When my team was preparing for the Defcon 2011 CTF – one of the hardest hacking challenges in the world, consisting only of binary exploitation – a teammate discovered a local 0day in the FreeBSD kernel. Since we knew that the Defcon CTF organizers are running the vulnerable servers on FreeBSD, this gave us a potential advantage during the game. But we did not want to leak our sacred exploit to the Defcon organizers or other teams. I therefore developed a methodology to deploy the local exploit as a second stage to a remote exploit without leaving a forensic trace. The disk won’t be touched at all and all network communication is encrypted using strong asymmetric cryptology primitives. The general technique will be presented at the workshop, motivating to think about potential introspection techniques to even track these lightweight intrusions.

What do you love the most being a security expert?

It is a very challenging, very technical environment that keeps pushing my brain to its limits. Unfortunately there is also a plethora of charlatans in this business, selling snake oil. This motivates me to work even harder and create legitimate elite awesome sauce.

What do you think the future security threats will be like?

Most future predictions in the security industry are marketing focused and do not turn true, so I try to stay away from this.
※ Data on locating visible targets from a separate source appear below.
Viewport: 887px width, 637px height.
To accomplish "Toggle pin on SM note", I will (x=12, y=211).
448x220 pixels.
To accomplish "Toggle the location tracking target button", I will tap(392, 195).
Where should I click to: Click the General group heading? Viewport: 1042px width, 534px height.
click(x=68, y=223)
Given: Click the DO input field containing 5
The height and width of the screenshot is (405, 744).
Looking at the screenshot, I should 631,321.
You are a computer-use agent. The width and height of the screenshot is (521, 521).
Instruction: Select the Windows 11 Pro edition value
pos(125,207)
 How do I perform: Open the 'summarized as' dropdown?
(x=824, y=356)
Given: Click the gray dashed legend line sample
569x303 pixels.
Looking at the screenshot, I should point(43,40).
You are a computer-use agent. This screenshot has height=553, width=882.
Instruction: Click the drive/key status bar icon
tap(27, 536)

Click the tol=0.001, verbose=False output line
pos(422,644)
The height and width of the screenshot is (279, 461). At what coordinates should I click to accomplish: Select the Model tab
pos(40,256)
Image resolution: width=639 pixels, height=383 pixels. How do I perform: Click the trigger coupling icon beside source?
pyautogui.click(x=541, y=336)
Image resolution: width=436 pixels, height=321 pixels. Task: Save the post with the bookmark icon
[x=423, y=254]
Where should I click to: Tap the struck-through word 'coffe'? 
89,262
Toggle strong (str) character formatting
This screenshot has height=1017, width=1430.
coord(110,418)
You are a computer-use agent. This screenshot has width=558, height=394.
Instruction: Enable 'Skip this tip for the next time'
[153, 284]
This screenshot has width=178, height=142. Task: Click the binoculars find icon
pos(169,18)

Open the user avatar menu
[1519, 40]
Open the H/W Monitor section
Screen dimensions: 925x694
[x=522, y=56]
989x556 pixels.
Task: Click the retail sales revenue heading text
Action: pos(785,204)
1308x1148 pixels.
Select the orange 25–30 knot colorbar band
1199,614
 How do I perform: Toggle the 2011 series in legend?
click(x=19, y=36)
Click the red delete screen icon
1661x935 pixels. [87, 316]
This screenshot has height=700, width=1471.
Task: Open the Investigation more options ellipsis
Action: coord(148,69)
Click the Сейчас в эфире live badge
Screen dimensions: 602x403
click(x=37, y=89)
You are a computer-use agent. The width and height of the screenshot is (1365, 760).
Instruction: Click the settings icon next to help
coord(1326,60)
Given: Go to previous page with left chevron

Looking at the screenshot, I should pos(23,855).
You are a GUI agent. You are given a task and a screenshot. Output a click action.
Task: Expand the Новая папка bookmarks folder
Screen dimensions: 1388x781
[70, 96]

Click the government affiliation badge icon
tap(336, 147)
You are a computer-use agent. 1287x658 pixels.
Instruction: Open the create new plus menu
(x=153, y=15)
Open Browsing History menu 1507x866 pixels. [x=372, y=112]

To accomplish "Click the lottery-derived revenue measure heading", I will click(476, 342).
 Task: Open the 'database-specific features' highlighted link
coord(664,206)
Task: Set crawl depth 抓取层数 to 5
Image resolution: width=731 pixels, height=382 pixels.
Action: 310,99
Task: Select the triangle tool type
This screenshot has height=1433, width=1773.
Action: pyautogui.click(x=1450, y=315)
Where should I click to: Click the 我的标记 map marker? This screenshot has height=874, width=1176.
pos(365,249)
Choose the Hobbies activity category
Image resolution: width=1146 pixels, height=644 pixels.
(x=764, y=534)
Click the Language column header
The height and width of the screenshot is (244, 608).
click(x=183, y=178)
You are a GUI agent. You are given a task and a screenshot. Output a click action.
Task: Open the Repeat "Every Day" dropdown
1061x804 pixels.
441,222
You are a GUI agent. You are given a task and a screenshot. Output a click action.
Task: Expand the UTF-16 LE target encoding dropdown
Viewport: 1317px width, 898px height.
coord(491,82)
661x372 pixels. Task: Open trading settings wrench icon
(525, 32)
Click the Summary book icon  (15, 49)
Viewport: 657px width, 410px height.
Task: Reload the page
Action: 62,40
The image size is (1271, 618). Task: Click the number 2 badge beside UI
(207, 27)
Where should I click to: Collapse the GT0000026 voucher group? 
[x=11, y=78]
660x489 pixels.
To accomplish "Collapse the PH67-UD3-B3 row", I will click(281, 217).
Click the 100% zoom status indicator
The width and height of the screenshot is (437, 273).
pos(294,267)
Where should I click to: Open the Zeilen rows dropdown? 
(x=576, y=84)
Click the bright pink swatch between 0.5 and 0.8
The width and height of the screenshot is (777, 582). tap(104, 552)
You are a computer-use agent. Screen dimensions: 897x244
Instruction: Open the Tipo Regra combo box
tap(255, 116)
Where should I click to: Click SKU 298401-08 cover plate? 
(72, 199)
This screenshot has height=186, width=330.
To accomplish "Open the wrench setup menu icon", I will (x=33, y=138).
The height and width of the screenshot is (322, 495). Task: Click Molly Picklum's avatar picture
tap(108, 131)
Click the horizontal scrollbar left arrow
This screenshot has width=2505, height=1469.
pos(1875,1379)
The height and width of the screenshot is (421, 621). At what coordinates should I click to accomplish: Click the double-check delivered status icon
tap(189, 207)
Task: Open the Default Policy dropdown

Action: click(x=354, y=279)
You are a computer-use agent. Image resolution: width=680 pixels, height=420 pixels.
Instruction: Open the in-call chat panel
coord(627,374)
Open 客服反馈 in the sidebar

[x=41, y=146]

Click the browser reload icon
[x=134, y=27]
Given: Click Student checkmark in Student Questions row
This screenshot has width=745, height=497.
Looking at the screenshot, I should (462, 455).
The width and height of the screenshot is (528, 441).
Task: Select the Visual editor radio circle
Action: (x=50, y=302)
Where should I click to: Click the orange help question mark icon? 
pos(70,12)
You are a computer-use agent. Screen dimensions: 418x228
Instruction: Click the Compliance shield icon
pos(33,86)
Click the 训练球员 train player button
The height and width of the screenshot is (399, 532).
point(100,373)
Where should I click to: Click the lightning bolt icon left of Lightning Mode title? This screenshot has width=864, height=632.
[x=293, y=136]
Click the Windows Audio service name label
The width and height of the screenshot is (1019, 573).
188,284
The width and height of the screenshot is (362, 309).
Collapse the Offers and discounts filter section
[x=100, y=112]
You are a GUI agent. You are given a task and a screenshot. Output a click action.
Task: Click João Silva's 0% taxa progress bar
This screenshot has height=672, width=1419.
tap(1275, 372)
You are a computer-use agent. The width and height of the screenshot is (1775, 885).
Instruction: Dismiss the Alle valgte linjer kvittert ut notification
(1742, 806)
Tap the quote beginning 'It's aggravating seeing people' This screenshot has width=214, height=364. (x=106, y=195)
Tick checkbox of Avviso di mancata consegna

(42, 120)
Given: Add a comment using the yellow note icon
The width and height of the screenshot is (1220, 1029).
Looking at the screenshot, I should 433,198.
A trend I personally observed over the last years is that we are starting to see more and more targeted intrusions instead of mass malware – but this might well be due to increasing visibility, a fair bunch of actors seem to have a history of many years, where they were simply not spotted.

What is your best tip for security professionals today?

Binary exploitation ever going away is a lie, it’s just getting harder. Ditch the SQL injections, XSS, CSRF, …; better spice up your binary ninja skills! Choosing the cheapest path for intrusion is great for economically motivated people but security should be about passion.